Should do fine as long as you eat properly. :thumbup1:


----------



## Donny dog (May 1, 2013)

Quackerz said:


> No worries mate, just make sure your form is on point, squat to depth etc.
> 
> Should do fine as long as you eat properly. :thumbup1:


 Thanks once again mate.

i'll keep you posted.


----------



## alex9837 (Mar 23, 2015)

I'm just starting to do 4x5 so not quite the same. But just at the start of my workout. Squat. Dead.bench.

I got my strength up starting light then working up in triples doubles and singles. Didn't gain no size though just strength. And quite a bit. Below is 2 years training

So 1rm sit's at

Squat 182.5

Dead 250

Bench 155

I want the size now though so doing 4x5 for the main compound lifts on separate days followed by isolation exercises for building muscle. So just trying to find a balance that works for me.

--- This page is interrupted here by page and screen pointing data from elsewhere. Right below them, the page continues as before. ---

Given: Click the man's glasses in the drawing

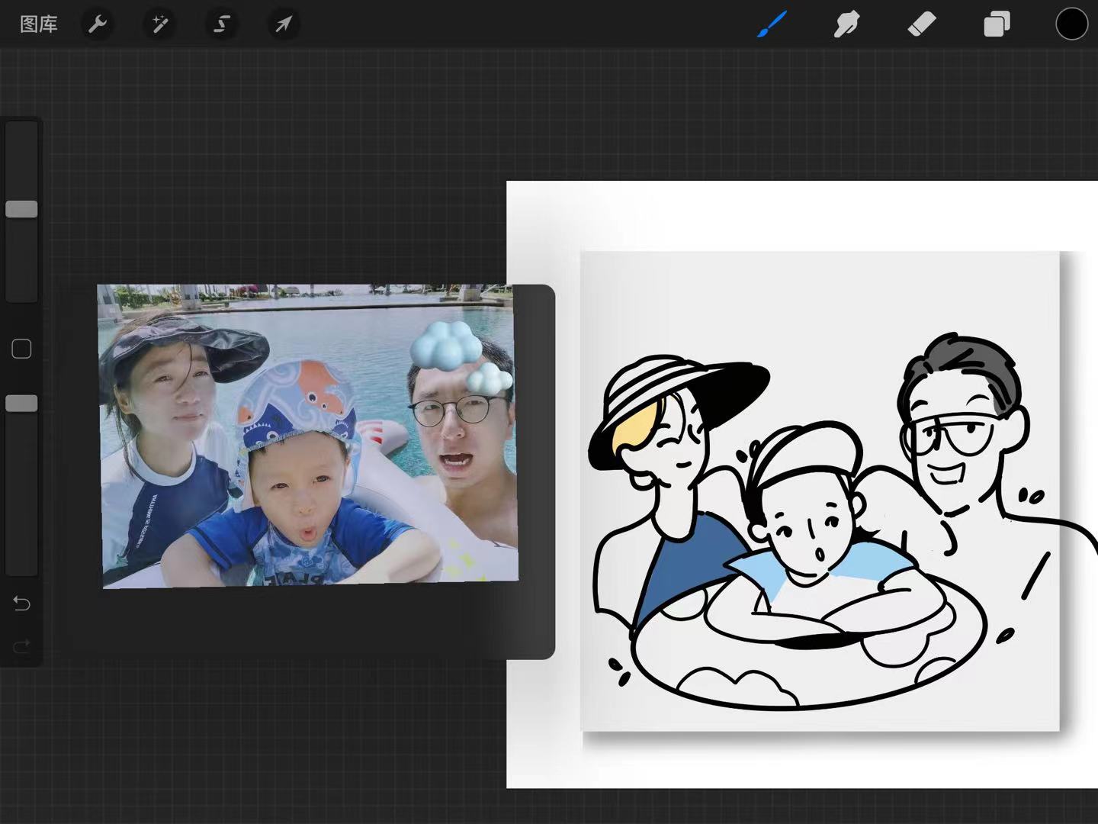Looking at the screenshot, I should point(949,435).
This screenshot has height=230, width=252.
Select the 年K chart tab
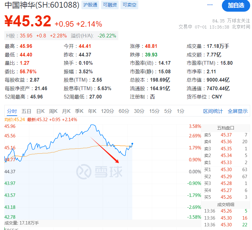[92, 111]
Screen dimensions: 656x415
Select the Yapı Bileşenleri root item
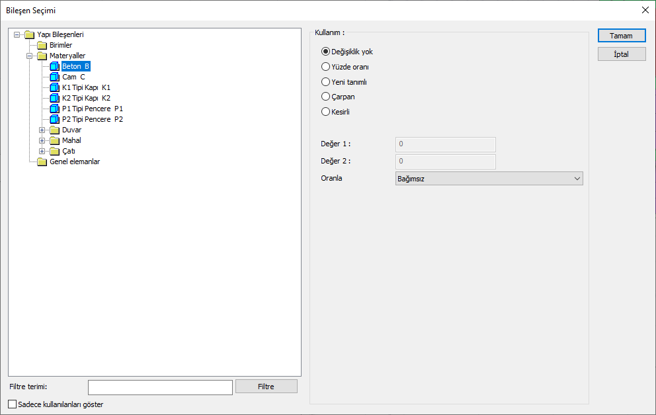pyautogui.click(x=60, y=34)
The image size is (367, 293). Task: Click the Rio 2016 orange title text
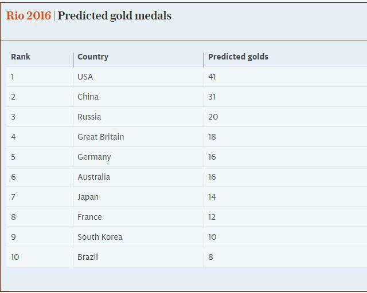[28, 15]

I followed mad cows 5x5 a while back but found it soul destroying squatting 3 or 4 times a week.

I'm no expert in all this though just giving my 2 cents worth


----------



## Quackerz (Dec 19, 2015)

alex9837 said:


> I'm just starting to do 4x5 so not quite the same. But just at the start of my workout. Squat. Dead.bench.
> 
> I got my strength up starting light then working up in triples doubles and singles. Didn't gain no size though just strength. And quite a bit. Below is 2 years training
> 
> ...


 Some people do better off training lifts on separate days and I don't doubt your approach has worked. The whole point of 5 X 5 is the fact it sits in the middle of strength and hypertrophy, with the added frequency as a general strength and bulking program it's great TBH. Some people do find squatting 3X a week a bit daunting though, it's usually a food issue jf you don't recover and remain the same weight.

There are several studies on increased volume having more of a benefit to hypertrophy, it's the reason it's recommended so much, that and it is also very good for developing neural patterns.

Any program can work, but for someone starting out with it there is defiantly a more optimal approach than once per week training.


----------



## alex9837 (Mar 23, 2015)

@Quackerz thanks for that .I totally agree with everything you have said above. 5x5 is the best way. I was merely just sharing what I had done to get my owe strength up. I was recovering doing 5x5 and strength was flying up. I just simply didn't enjoy working out this way at all found it harder to motivate myself.

My experiment with myself now is upper body Monday an Thursday with 4x5 deads and bench on both days. Followed by isolations.

Lower body Tuesday and Friday with 5x5 squats followed by isolations.

I enjoy the balance of the big strength lifts and the pump from all the isolation work.

I seem to be gaining size quite quickly.and strength going up steady. Though I've only just begun. Probs a million and one better ways to skin my cat. I'm just trying this to see how my body responds. Looking for good strengthgains and some quality muscle growth. It's ok deadlifting 250k...I would kinda like to look like I do aswell haha


----------



## r1234 (Jun 16, 2012)

I like the simplicity of strong lifts, very easy to follow. Go in knowing what you need to do and in and out in a reasonable time. Hunger has shot up since I've started but this is a good thing.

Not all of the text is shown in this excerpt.